Items from a data source:
▬▬▬▬▬▬

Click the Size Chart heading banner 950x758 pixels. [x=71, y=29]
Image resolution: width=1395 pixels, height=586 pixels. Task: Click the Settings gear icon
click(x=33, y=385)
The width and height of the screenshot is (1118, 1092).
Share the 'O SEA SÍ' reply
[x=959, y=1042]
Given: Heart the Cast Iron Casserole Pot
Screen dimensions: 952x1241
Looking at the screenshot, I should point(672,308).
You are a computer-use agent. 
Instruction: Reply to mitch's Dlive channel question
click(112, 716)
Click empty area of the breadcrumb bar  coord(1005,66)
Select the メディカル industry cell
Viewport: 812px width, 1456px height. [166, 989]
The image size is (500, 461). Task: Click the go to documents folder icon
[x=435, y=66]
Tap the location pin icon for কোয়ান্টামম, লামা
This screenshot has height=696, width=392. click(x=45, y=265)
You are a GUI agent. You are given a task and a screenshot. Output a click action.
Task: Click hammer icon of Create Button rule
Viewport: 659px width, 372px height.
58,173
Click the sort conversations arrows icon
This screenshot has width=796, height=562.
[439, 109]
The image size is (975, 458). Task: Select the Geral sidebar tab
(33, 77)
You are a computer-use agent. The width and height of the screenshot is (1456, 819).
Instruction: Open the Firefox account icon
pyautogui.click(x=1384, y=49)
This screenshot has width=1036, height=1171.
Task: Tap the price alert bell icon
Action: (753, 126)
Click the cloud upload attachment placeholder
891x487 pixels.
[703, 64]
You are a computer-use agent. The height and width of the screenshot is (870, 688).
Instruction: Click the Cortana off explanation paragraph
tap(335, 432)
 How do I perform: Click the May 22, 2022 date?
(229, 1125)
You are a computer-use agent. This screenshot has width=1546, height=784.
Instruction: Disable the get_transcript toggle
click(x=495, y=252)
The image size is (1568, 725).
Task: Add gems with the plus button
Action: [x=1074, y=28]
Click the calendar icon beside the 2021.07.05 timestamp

▬▬▬▬▬▬

Work order> Find every line of the records holding "computer". Answer with the count alone.

Exercise response> 4